Stated problem: Would you reproduce the whole listing below word for word, leaving out the pictures?

Given information:

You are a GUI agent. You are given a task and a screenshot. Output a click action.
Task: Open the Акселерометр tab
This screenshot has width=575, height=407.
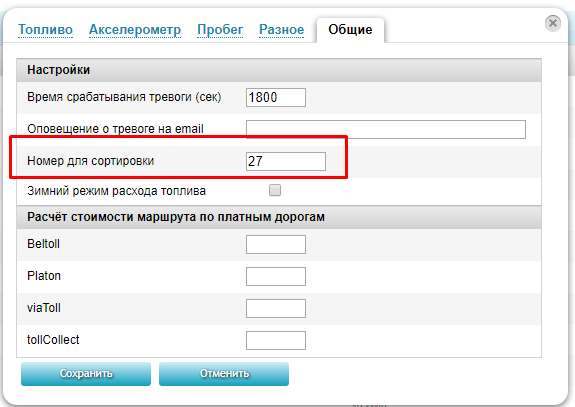pyautogui.click(x=135, y=29)
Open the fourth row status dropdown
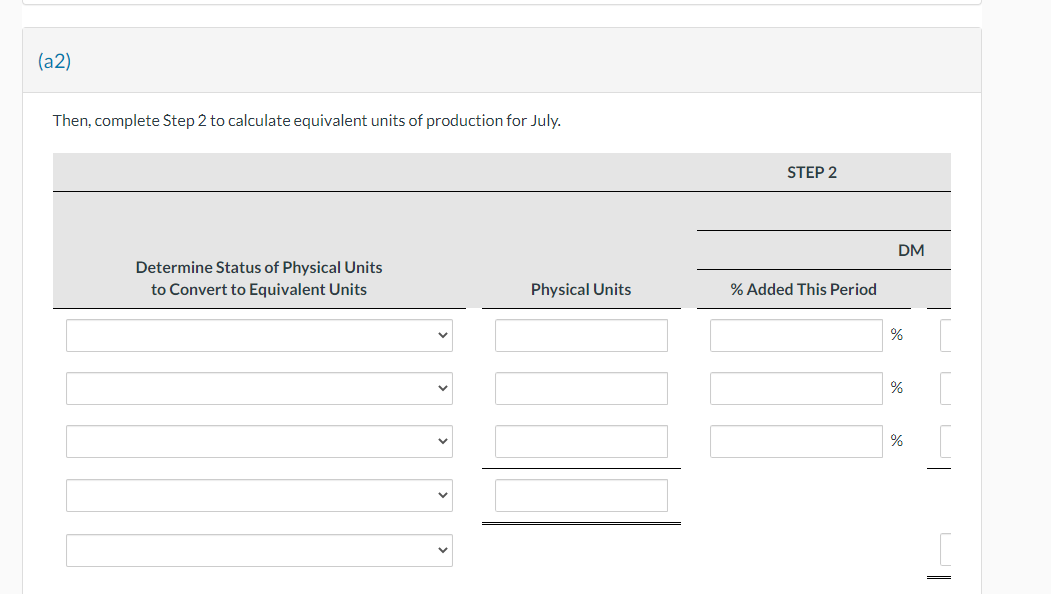The width and height of the screenshot is (1051, 594). tap(259, 495)
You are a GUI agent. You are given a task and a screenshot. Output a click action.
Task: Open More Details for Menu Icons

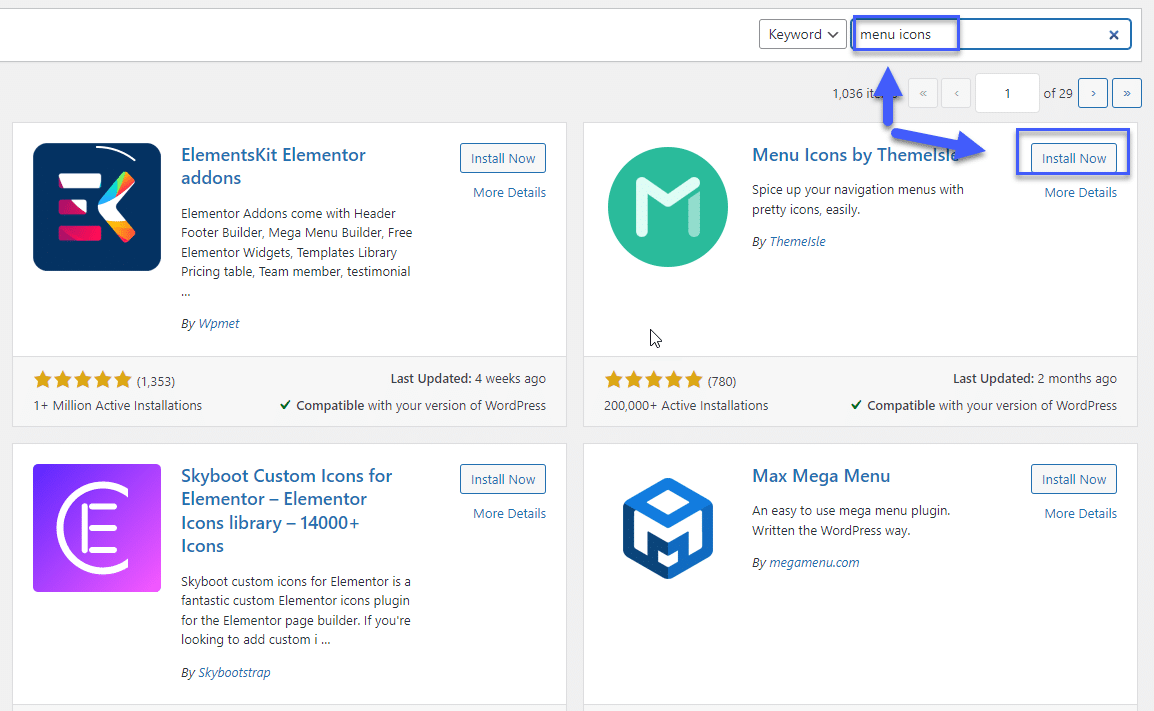[1080, 192]
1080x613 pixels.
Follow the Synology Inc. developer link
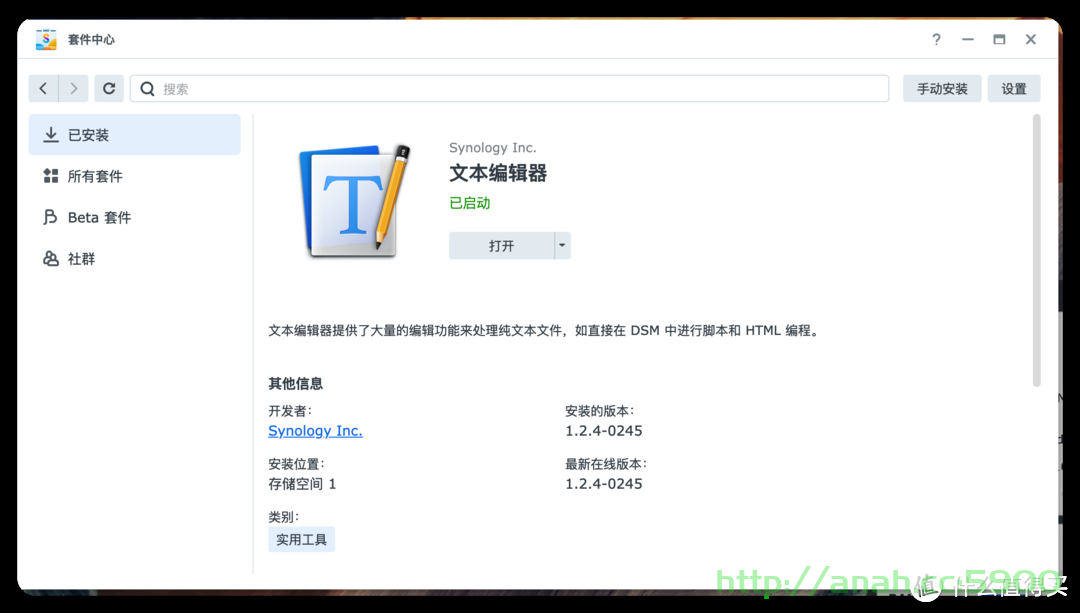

Exercise result:
You are a GUI agent. You are given a task and a screenshot. Output a click action.
Task: Open the Акселерометр tab
This screenshot has width=575, height=407.
pyautogui.click(x=135, y=29)
Open the fourth row status dropdown
The width and height of the screenshot is (1051, 594). tap(259, 495)
You are a GUI agent. You are given a task and a screenshot. Output a click action.
Task: Open More Details for Menu Icons

[1080, 192]
1080x613 pixels.
Follow the Synology Inc. developer link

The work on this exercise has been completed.